··· EXTRACTED RECORDS
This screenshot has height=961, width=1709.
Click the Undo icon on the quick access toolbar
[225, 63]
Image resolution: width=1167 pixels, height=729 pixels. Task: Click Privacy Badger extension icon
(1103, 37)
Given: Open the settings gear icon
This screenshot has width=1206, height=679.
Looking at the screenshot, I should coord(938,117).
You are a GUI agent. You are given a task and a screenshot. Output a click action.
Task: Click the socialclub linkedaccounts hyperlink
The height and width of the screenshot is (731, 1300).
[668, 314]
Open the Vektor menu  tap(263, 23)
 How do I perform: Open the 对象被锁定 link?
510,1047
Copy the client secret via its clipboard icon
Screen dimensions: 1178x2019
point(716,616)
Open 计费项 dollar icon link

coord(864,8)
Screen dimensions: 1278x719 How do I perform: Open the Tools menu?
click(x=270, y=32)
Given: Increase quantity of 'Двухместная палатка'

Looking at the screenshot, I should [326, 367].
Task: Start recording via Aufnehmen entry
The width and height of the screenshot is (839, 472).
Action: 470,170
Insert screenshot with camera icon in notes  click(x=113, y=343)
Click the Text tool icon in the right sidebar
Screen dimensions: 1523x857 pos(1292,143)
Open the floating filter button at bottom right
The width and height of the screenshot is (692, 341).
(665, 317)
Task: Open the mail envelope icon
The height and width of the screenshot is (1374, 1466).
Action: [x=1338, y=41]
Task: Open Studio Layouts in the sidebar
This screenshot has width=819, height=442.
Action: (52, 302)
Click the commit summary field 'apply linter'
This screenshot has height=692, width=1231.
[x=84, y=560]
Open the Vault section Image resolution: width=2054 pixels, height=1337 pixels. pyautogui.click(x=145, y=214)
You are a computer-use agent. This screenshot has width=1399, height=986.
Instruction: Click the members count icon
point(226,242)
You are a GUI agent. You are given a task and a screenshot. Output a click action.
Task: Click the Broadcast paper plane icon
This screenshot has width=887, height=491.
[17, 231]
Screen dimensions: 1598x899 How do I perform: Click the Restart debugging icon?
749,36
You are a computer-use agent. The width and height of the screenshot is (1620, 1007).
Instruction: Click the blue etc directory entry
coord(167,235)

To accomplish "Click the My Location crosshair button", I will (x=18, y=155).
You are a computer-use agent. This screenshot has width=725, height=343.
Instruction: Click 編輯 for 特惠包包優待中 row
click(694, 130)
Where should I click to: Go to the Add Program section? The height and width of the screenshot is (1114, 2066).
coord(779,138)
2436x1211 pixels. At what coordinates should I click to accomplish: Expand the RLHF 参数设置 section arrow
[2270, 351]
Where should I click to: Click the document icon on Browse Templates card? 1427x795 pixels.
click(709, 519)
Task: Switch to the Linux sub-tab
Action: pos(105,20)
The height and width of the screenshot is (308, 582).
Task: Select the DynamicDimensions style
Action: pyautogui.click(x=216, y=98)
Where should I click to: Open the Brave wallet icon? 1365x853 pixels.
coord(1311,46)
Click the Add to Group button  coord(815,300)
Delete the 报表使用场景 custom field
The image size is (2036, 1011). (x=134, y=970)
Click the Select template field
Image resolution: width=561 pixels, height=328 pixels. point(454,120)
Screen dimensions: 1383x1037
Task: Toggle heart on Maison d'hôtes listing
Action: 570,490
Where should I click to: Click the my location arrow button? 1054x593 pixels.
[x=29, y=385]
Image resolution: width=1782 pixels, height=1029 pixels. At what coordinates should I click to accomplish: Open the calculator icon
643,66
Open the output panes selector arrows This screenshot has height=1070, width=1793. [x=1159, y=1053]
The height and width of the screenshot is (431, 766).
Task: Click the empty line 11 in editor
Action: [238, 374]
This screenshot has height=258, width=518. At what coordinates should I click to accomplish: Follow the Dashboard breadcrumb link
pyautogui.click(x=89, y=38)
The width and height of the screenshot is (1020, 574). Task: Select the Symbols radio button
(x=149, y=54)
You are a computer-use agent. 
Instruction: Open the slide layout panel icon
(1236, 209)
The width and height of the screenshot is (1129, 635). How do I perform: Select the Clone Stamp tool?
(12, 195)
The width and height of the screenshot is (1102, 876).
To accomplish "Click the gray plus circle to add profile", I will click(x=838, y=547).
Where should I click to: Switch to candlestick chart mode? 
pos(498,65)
······
DIRECTIONS FOR THIS TASK –
Within the entries above, find every line where the string "will" occurs, and copy it.

WRITTEN RESPONSE –
To accomplish "Click the My Location crosshair button", I will (x=18, y=155).
To accomplish "Click the gray plus circle to add profile", I will click(x=838, y=547).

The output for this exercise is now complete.